### What you will do
Copy out the items word for word, from the start up to and including the line containing "Action: [x=187, y=301]".

## start

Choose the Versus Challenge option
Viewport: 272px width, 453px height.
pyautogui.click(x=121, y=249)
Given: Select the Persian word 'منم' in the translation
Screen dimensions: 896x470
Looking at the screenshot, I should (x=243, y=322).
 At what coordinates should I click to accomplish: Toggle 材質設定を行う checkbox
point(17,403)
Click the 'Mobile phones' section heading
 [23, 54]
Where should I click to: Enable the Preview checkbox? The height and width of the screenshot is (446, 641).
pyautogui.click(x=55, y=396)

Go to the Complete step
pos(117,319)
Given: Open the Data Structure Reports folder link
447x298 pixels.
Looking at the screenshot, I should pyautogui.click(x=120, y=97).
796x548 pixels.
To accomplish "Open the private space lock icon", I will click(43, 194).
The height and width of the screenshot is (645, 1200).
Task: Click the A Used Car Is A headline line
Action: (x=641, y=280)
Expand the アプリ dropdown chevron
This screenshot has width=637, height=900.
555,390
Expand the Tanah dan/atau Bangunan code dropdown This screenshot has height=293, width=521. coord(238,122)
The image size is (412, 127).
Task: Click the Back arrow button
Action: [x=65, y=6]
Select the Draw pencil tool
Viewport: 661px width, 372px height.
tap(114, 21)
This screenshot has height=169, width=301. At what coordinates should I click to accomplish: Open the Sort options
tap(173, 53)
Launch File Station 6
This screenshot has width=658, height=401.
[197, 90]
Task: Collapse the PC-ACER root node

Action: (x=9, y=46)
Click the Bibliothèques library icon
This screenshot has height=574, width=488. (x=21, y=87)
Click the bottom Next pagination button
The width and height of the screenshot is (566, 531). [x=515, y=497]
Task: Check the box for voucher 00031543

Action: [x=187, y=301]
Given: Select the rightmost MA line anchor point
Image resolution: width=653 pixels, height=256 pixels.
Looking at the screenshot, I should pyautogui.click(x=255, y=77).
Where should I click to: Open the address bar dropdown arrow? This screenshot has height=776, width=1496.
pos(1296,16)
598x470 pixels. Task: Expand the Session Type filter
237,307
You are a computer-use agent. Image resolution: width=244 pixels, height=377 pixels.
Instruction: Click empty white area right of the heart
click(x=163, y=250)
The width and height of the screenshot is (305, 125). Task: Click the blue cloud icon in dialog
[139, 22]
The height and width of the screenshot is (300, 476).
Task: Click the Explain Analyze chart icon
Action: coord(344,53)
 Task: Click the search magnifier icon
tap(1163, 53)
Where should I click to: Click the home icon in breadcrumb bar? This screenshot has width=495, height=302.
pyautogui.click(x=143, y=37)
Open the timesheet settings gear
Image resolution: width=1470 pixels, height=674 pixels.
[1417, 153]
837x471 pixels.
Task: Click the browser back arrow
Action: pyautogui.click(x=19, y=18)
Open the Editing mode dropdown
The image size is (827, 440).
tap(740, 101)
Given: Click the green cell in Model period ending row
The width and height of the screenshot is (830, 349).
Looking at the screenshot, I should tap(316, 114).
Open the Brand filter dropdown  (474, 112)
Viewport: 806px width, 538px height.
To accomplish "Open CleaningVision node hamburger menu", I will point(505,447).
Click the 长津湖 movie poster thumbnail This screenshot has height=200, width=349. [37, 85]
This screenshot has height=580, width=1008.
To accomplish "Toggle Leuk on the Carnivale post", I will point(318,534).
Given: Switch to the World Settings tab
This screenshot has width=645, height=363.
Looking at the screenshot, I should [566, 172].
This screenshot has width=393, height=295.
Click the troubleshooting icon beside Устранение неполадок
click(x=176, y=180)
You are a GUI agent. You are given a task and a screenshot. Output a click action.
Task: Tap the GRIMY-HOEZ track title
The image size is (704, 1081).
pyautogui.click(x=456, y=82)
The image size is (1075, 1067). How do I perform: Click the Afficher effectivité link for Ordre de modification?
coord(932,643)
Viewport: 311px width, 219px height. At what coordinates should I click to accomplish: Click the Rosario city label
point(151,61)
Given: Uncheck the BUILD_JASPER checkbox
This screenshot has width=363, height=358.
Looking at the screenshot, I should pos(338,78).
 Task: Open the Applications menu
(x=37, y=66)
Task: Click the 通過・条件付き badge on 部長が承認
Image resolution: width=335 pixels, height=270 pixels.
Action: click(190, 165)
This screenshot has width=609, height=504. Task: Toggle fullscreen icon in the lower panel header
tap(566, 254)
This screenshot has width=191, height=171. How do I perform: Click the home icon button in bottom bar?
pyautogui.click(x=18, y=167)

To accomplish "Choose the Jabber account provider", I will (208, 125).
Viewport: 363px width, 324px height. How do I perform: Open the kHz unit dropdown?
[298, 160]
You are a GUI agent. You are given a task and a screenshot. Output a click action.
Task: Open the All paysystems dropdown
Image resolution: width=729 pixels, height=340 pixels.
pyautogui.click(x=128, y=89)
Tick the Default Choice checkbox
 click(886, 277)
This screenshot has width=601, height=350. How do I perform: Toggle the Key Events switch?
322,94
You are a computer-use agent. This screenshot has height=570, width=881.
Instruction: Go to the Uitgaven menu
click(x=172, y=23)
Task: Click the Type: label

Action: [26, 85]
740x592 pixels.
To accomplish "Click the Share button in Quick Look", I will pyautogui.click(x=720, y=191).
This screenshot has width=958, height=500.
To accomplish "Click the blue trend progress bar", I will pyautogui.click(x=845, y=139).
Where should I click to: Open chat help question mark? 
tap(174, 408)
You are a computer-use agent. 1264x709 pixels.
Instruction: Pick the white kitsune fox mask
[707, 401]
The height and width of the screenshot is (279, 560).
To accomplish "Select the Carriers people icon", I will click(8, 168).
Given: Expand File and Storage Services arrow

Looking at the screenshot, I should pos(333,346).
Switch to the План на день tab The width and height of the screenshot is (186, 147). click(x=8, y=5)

## end

### Exercise answer
Choose the Versus Challenge option
Viewport: 272px width, 453px height.
pyautogui.click(x=121, y=249)
Given: Select the Persian word 'منم' in the translation
Screen dimensions: 896x470
Looking at the screenshot, I should (x=243, y=322).
 At what coordinates should I click to accomplish: Toggle 材質設定を行う checkbox
point(17,403)
Click the 'Mobile phones' section heading
 [23, 54]
Where should I click to: Enable the Preview checkbox? The height and width of the screenshot is (446, 641).
pyautogui.click(x=55, y=396)

Go to the Complete step
pos(117,319)
Given: Open the Data Structure Reports folder link
447x298 pixels.
Looking at the screenshot, I should pyautogui.click(x=120, y=97).
796x548 pixels.
To accomplish "Open the private space lock icon", I will click(43, 194).
The height and width of the screenshot is (645, 1200).
Task: Click the A Used Car Is A headline line
Action: (x=641, y=280)
Expand the アプリ dropdown chevron
This screenshot has width=637, height=900.
555,390
Expand the Tanah dan/atau Bangunan code dropdown This screenshot has height=293, width=521. coord(238,122)
The image size is (412, 127).
Task: Click the Back arrow button
Action: [x=65, y=6]
Select the Draw pencil tool
Viewport: 661px width, 372px height.
tap(114, 21)
This screenshot has height=169, width=301. At what coordinates should I click to accomplish: Open the Sort options
tap(173, 53)
Launch File Station 6
This screenshot has width=658, height=401.
[197, 90]
Task: Collapse the PC-ACER root node

Action: (x=9, y=46)
Click the Bibliothèques library icon
This screenshot has height=574, width=488. (x=21, y=87)
Click the bottom Next pagination button
The width and height of the screenshot is (566, 531). [x=515, y=497]
Task: Check the box for voucher 00031543

Action: [x=187, y=301]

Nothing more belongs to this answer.